WHAT NEEDS TO BE DONE: Retype the rows below word for word, changing nothing.

RECORD SET:
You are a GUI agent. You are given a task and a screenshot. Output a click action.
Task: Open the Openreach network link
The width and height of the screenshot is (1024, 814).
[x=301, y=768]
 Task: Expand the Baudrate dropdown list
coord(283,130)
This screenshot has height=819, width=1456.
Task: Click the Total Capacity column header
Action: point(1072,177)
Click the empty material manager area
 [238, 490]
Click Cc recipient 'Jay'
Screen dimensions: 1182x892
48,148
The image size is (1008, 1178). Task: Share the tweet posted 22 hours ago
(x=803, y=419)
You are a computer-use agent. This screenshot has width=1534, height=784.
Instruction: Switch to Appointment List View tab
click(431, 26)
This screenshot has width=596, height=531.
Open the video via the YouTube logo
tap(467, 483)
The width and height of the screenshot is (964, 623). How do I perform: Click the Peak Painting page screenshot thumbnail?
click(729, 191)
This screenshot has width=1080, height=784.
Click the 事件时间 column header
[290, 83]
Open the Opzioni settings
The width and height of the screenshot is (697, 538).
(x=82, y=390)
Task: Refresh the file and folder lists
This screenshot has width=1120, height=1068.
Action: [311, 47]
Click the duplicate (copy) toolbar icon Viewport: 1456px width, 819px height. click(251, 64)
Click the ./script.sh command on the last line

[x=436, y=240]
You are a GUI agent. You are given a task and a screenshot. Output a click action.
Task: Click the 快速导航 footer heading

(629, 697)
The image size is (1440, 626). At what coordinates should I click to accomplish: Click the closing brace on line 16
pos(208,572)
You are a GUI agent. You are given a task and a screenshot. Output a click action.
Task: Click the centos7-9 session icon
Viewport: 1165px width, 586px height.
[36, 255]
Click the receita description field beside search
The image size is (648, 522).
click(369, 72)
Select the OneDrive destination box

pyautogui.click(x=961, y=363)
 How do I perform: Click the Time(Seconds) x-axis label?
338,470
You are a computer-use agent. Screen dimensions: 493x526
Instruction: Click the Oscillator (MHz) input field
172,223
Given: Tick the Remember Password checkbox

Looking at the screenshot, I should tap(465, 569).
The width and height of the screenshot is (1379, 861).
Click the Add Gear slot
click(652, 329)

SOLUTION:
You are a GUI agent. You are given a task and a screenshot. Output a click action.
Task: Open the Openreach network link
The width and height of the screenshot is (1024, 814).
[x=301, y=768]
 Task: Expand the Baudrate dropdown list
coord(283,130)
This screenshot has height=819, width=1456.
Task: Click the Total Capacity column header
Action: point(1072,177)
Click the empty material manager area
 [238, 490]
Click Cc recipient 'Jay'
Screen dimensions: 1182x892
48,148
The image size is (1008, 1178). Task: Share the tweet posted 22 hours ago
(x=803, y=419)
You are a computer-use agent. This screenshot has width=1534, height=784.
Instruction: Switch to Appointment List View tab
click(431, 26)
This screenshot has width=596, height=531.
Open the video via the YouTube logo
tap(467, 483)
The width and height of the screenshot is (964, 623). How do I perform: Click the Peak Painting page screenshot thumbnail?
click(729, 191)
This screenshot has width=1080, height=784.
Click the 事件时间 column header
[290, 83]
Open the Opzioni settings
The width and height of the screenshot is (697, 538).
(x=82, y=390)
Task: Refresh the file and folder lists
This screenshot has width=1120, height=1068.
Action: [311, 47]
Click the duplicate (copy) toolbar icon Viewport: 1456px width, 819px height. click(251, 64)
Click the ./script.sh command on the last line

[x=436, y=240]
You are a GUI agent. You are given a task and a screenshot. Output a click action.
Task: Click the 快速导航 footer heading

(629, 697)
The image size is (1440, 626). At what coordinates should I click to accomplish: Click the closing brace on line 16
pos(208,572)
You are a GUI agent. You are given a task and a screenshot. Output a click action.
Task: Click the centos7-9 session icon
Viewport: 1165px width, 586px height.
[36, 255]
Click the receita description field beside search
The image size is (648, 522).
click(369, 72)
Select the OneDrive destination box

pyautogui.click(x=961, y=363)
 How do I perform: Click the Time(Seconds) x-axis label?
338,470
You are a computer-use agent. Screen dimensions: 493x526
Instruction: Click the Oscillator (MHz) input field
172,223
Given: Tick the Remember Password checkbox

Looking at the screenshot, I should tap(465, 569).
The width and height of the screenshot is (1379, 861).
Click the Add Gear slot
click(652, 329)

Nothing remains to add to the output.